▸ Stated exercise
Lay out the records below as a two-column CSV with the columns "request" and "answer", one row for each record. Put each field in quotes and turn line breaks into spaces. Start at the line that contains "This screenshot has height=622, width=856.", stop after the line that contains "(x=309, y=428)", include nothing else, and leave the pictures out.

▸ Supplied information
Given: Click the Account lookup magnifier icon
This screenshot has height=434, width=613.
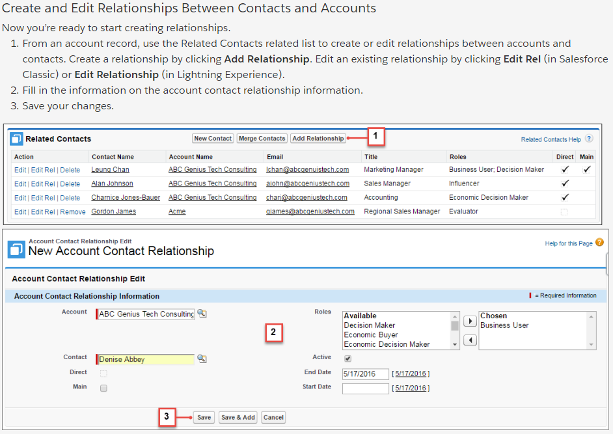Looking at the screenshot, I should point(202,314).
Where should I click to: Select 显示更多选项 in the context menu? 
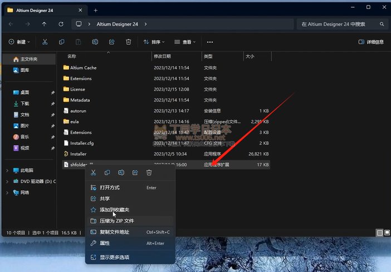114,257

==

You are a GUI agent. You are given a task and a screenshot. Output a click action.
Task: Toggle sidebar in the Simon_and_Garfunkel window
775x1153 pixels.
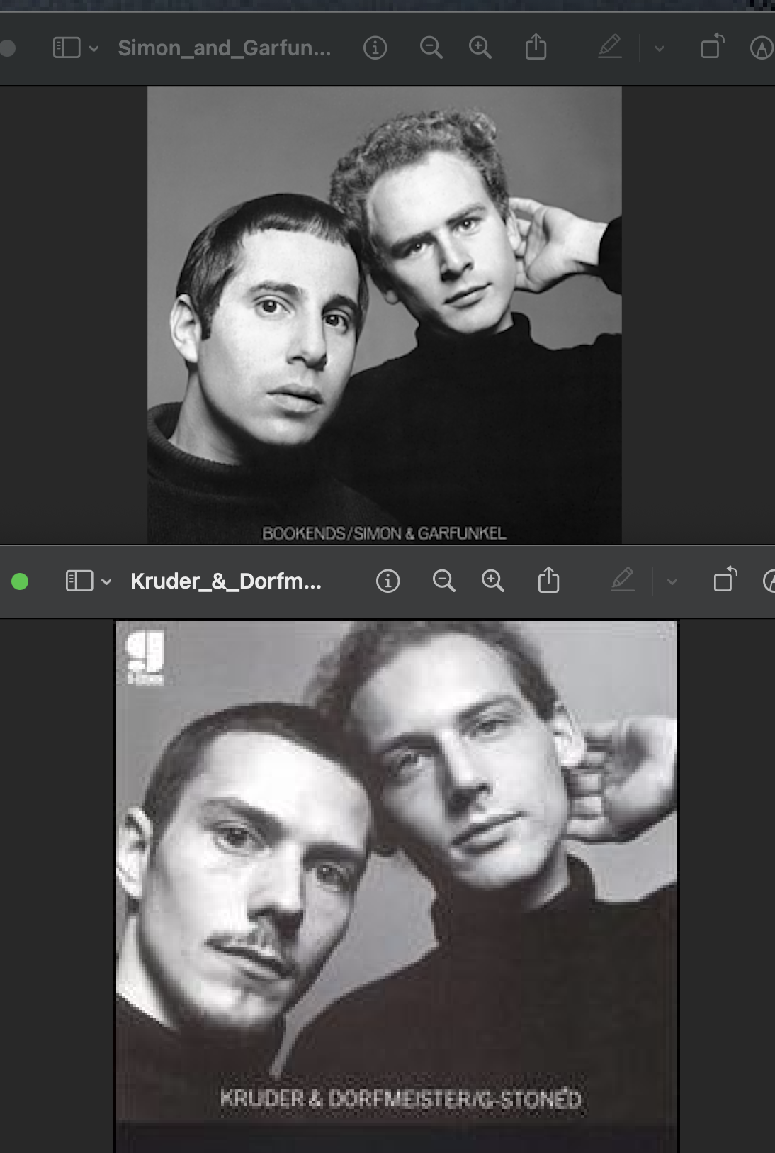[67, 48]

--

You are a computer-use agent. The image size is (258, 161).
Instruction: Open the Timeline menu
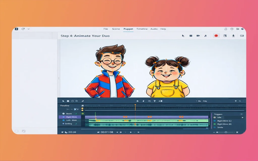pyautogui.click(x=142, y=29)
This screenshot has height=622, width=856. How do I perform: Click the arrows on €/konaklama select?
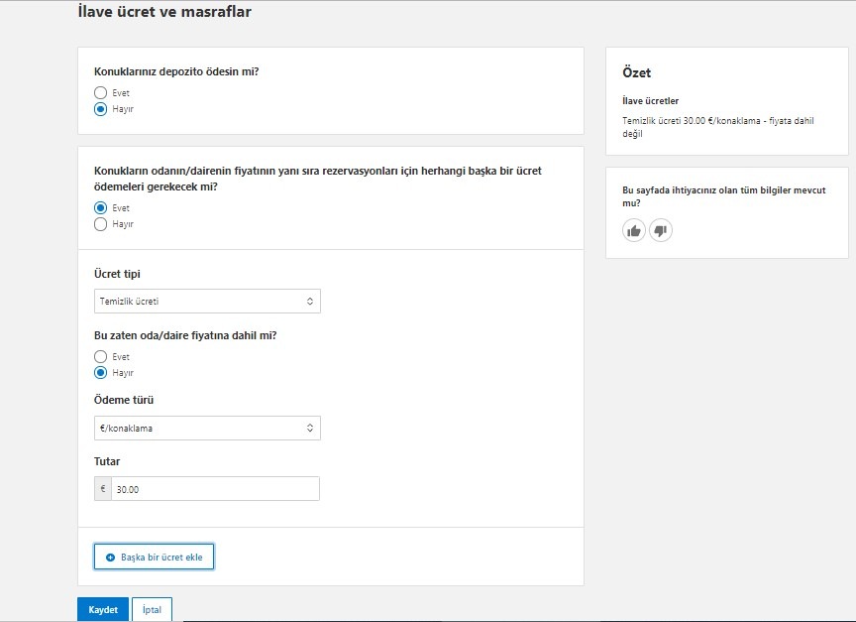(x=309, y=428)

▸ Solution to this exercise
request,answer
"This screenshot has height=622, width=856. How do I perform: Click the arrows on €/konaklama select?","(x=309, y=428)"